Circular-shift Linear Network Coding

We study a class of linear network coding (LNC) schemes, called \emph{circular-shift} LNC, whose encoding operations at intermediate nodes consist of only circular-shifts and bit-wise addition (XOR). Departing from existing literature, we systematically formulate circular-shift LNC as a special type of vector LNC, where the local encoding kernels of an $L$-dimensional circular-shift linear code of degree $\delta$ are summation of at most $\delta$ cyclic-permutation matrices of size $L$. Under this framework, an intrinsic connection between scalar LNC and circular-shift LNC is established. In particular, on a general network, for some block lengths $L$, every scalar linear solution over GF($2^{L-1}$) can induce an $(L-1, L)$-fractional circular-shift linear solution of degree $(L-1)/2$. Specific to multicast networks, an $(L-1, L)$-fractional circular-shift linear solution of arbitrary degree $\delta$ can be efficiently constructed.
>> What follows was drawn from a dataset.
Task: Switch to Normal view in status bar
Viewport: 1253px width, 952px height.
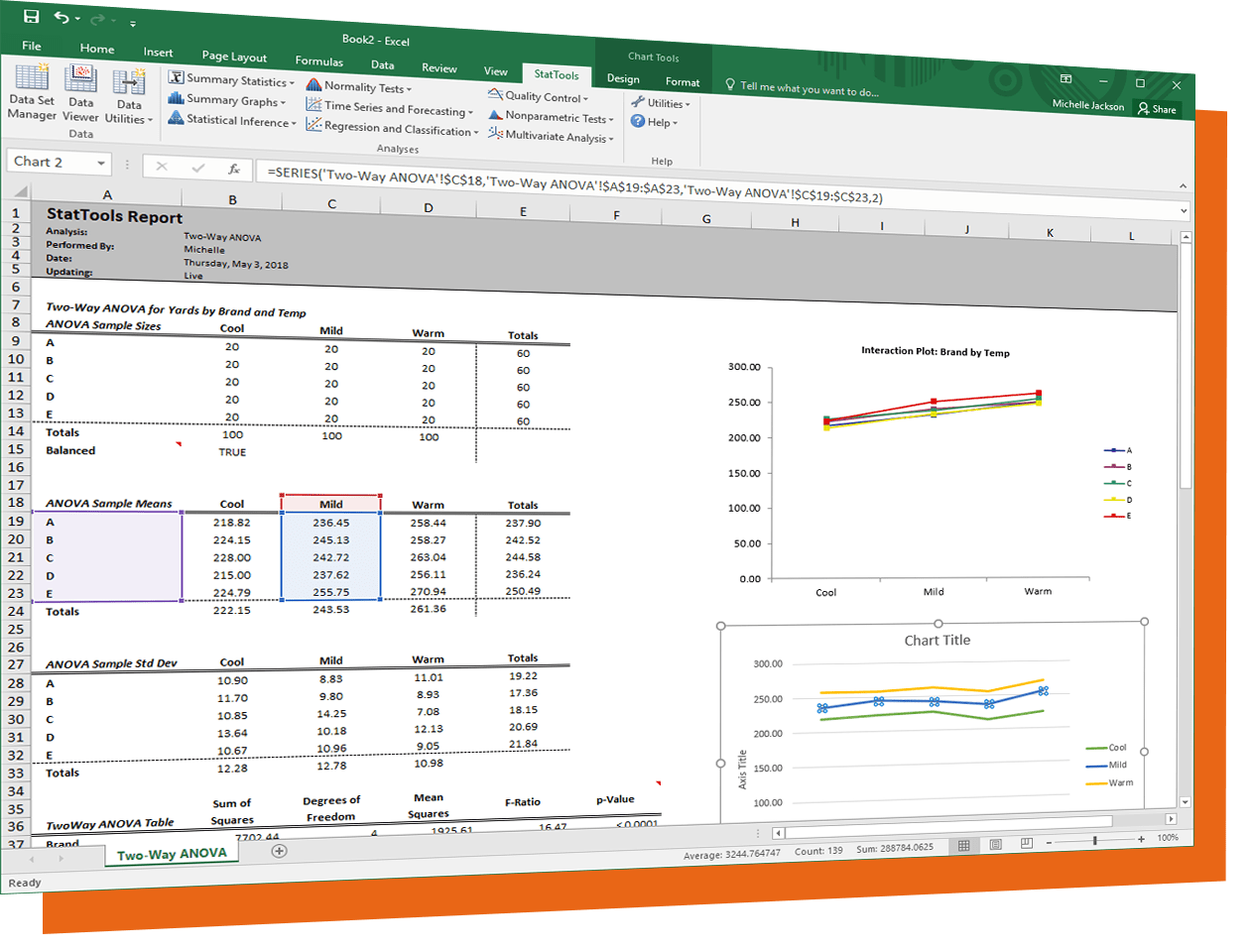Action: coord(963,846)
With different $\delta$, the constructed solution has an interesting encoding-decoding complexity tradeoff, and when $\delta = (L-1)/2$, it requires fewer binary operations for both encoding and decoding processes compared with scalar LNC. While the constructed solution has one-bit redundancy per edge transmission, we show that this is inevitable, and that circular-shift LNC is insufficient to achieve the exact capacity of some multicast networks. Last, both theoretical and numerical analysis imply that with increasing $L$, a randomly constructed circular-shift linear code has comparable linear solvability behavior to a randomly constructed permutation-based linear code, but has much shorter overheads for random coding.